> _Input records_
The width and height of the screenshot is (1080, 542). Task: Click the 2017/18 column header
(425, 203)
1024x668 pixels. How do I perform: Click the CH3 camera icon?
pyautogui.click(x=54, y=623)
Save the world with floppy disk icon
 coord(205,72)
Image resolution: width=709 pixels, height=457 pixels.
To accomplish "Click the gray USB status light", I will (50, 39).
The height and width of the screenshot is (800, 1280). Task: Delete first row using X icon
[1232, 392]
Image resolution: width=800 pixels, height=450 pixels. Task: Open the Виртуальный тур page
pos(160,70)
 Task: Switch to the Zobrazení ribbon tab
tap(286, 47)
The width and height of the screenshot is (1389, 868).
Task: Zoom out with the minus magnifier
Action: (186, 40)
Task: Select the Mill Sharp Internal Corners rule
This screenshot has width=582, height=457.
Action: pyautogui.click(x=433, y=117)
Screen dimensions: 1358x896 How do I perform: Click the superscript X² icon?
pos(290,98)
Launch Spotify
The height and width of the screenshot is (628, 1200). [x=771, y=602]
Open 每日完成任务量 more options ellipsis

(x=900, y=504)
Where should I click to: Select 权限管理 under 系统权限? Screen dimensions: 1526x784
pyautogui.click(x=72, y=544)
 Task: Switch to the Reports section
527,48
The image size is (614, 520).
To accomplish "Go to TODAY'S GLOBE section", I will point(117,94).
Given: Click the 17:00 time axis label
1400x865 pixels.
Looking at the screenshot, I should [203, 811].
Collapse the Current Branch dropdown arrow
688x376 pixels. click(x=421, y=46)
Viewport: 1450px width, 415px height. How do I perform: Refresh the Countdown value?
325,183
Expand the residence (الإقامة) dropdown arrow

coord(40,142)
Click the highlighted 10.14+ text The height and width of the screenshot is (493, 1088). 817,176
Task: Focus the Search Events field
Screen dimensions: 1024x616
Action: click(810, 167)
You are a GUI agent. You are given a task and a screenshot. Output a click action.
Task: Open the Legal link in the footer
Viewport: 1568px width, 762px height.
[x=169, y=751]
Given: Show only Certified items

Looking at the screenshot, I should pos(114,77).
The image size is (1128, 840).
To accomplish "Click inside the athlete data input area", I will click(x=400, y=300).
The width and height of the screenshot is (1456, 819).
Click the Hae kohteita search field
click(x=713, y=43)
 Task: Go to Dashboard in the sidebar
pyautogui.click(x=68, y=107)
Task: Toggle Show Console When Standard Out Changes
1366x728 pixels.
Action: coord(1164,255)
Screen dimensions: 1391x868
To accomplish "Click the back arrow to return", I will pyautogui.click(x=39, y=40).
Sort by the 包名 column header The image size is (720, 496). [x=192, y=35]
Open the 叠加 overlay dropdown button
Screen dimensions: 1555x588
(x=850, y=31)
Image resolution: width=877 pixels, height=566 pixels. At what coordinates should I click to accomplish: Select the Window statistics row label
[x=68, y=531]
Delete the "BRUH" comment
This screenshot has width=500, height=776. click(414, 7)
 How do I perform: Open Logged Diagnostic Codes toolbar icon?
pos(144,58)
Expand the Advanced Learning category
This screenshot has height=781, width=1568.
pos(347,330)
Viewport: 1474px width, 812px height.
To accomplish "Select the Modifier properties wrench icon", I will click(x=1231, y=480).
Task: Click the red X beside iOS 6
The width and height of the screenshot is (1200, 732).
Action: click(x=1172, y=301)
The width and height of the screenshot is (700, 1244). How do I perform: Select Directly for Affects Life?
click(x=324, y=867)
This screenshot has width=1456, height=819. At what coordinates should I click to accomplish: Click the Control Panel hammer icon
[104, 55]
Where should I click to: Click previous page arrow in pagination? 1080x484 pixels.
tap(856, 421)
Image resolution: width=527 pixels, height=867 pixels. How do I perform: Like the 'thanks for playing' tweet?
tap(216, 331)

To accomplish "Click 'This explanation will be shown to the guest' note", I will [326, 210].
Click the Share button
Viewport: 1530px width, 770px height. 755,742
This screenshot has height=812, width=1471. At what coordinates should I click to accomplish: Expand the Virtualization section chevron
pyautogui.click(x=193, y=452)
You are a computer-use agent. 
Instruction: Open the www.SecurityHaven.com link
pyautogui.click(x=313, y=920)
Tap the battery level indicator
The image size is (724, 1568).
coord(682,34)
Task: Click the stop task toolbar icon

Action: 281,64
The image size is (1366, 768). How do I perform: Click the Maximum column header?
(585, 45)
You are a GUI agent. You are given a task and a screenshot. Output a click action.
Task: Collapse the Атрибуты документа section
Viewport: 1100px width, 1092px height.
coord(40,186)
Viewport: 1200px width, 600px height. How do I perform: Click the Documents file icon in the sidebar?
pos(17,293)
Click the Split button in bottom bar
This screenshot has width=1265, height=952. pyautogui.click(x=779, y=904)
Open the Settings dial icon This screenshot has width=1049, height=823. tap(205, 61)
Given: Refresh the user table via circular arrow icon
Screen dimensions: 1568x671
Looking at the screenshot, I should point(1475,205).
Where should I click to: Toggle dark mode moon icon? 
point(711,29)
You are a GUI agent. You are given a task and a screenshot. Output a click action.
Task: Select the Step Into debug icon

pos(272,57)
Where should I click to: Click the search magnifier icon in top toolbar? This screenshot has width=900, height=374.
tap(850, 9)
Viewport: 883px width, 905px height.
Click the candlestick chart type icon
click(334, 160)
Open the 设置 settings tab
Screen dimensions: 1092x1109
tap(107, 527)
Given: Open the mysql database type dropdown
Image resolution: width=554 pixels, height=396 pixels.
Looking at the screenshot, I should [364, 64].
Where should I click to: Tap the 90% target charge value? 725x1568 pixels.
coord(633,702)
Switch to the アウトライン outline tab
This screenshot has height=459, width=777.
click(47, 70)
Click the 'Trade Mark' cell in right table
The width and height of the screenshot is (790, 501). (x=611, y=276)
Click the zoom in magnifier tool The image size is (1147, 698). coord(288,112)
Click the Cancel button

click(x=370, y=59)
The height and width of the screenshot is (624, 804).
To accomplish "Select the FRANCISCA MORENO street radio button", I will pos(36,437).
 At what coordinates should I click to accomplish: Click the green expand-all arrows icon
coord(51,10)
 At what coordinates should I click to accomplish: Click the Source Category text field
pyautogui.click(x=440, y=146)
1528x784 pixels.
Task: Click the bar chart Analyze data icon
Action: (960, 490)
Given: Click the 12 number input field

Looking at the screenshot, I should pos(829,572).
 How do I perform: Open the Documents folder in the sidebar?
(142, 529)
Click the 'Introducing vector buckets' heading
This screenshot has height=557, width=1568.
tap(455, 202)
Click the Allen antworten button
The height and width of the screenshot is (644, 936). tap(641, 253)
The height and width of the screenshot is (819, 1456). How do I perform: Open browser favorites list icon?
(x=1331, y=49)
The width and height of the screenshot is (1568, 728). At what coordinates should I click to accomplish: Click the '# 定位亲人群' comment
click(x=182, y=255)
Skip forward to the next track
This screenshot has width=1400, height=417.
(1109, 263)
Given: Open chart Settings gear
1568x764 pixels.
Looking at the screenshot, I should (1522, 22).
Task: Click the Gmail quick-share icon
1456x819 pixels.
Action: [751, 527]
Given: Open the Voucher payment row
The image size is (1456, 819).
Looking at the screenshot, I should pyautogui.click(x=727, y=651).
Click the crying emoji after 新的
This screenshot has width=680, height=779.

> _Short exercise_
Show each line of the items above that contains the word "column". Case counts.

> _Task response_
The width and height of the screenshot is (1080, 542). Task: Click the 2017/18 column header
Sort by the 包名 column header The image size is (720, 496). [x=192, y=35]
The image size is (1366, 768). How do I perform: Click the Maximum column header?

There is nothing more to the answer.